» Directions for this task: Below are lines of data; restate word for word those running from the line containing "Given: Click the 0 depth tick label" to the line containing "This screenshot has width=1568, height=697.", inclusive, and no others.

» Available records:

#####

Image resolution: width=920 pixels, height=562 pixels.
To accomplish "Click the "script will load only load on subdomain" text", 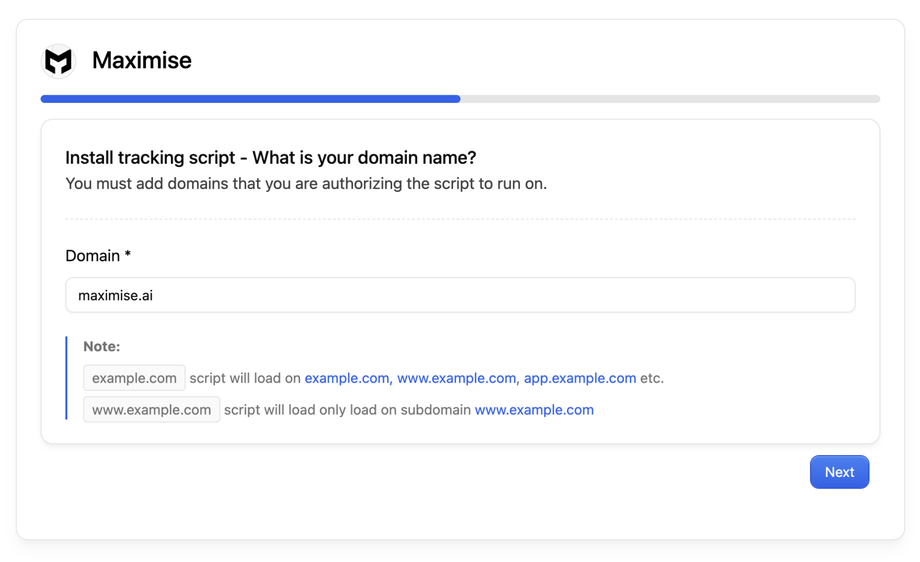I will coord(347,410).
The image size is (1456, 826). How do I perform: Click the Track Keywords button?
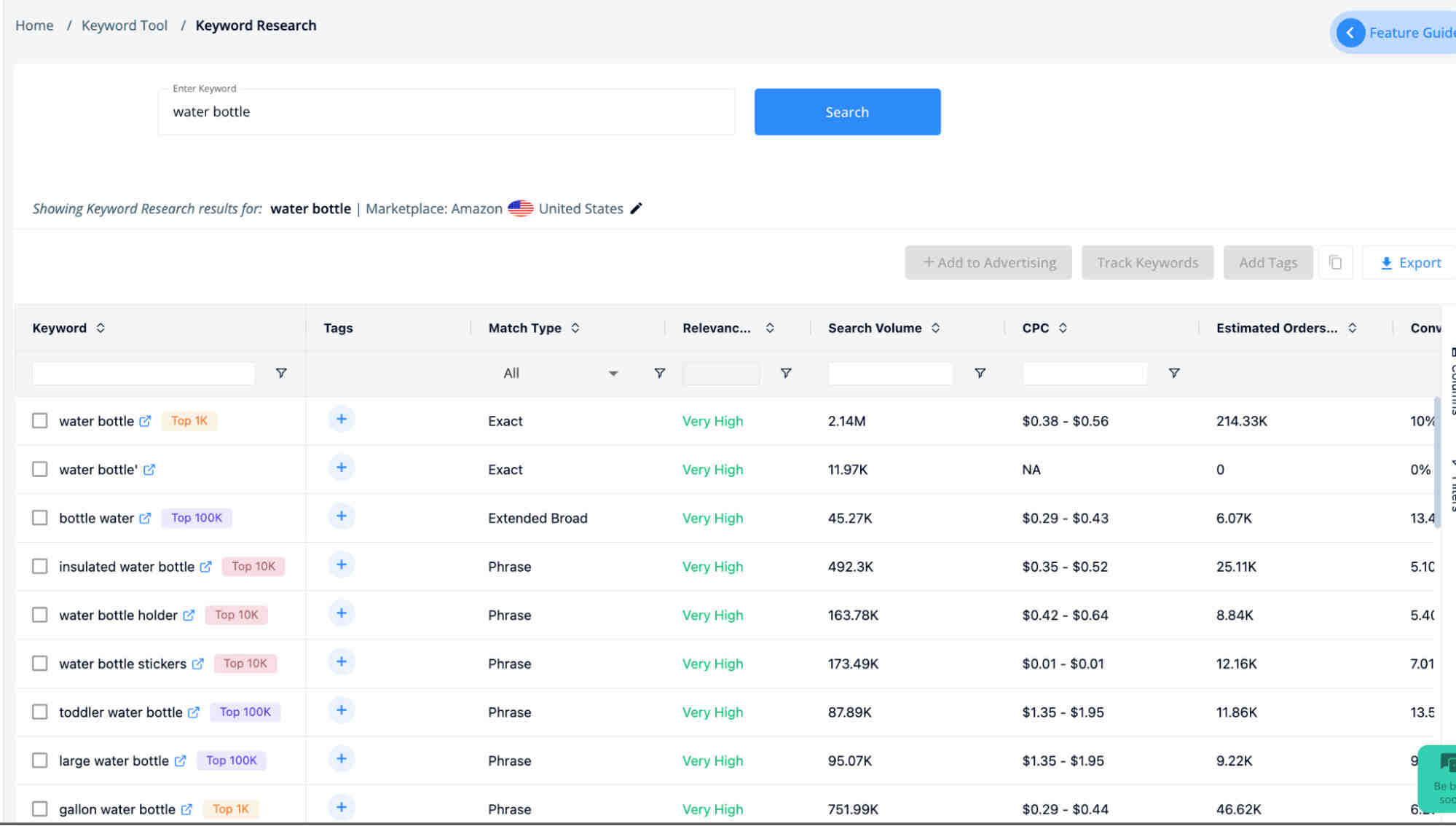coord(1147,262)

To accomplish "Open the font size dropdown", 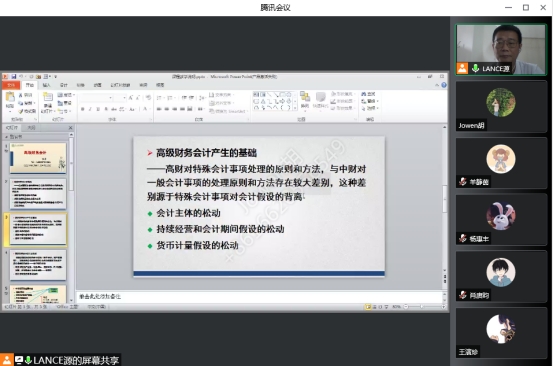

#####

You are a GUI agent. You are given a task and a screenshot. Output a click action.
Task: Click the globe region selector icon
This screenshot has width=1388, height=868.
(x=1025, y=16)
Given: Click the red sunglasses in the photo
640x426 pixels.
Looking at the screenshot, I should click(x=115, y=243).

#####

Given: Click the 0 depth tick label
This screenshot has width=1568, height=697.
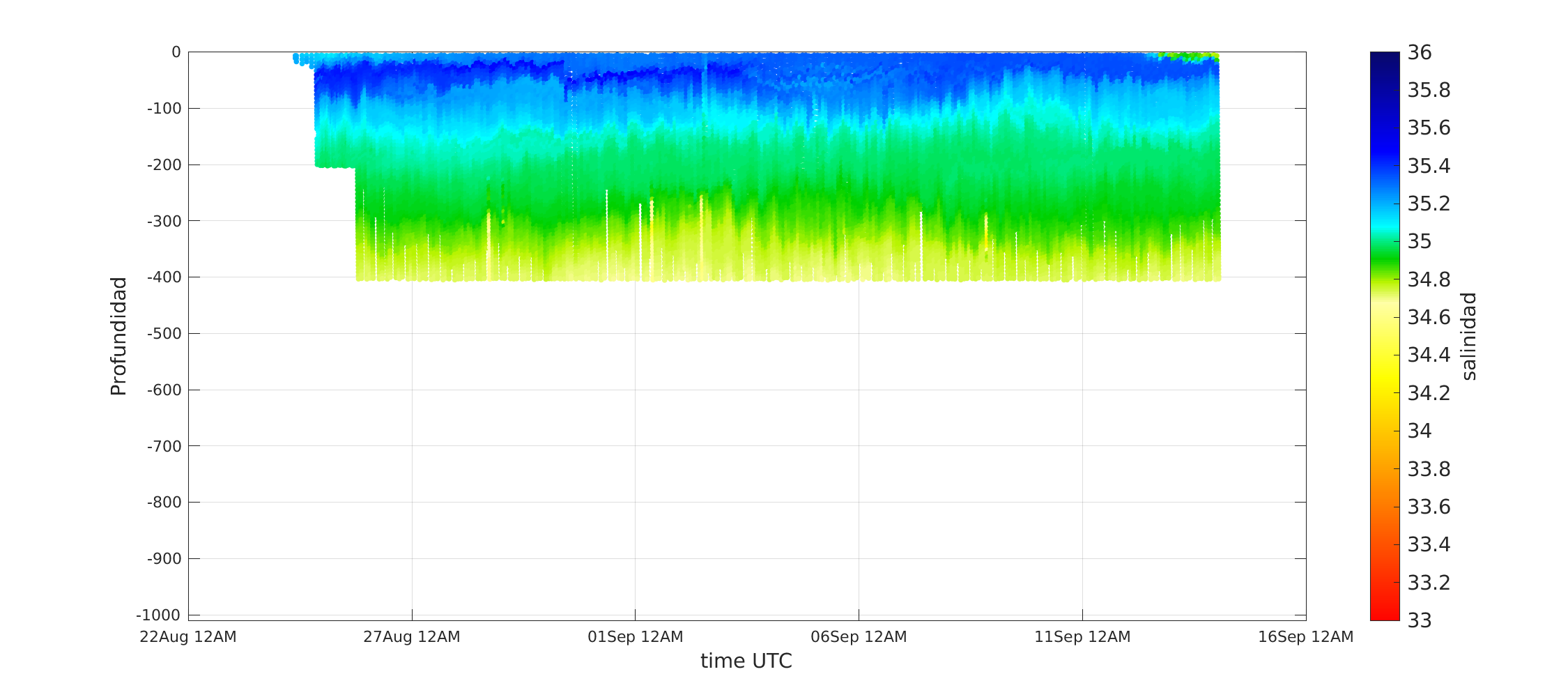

#####

» Answer to the exercise:
Given: Click the 0 depth tick label
This screenshot has width=1568, height=697.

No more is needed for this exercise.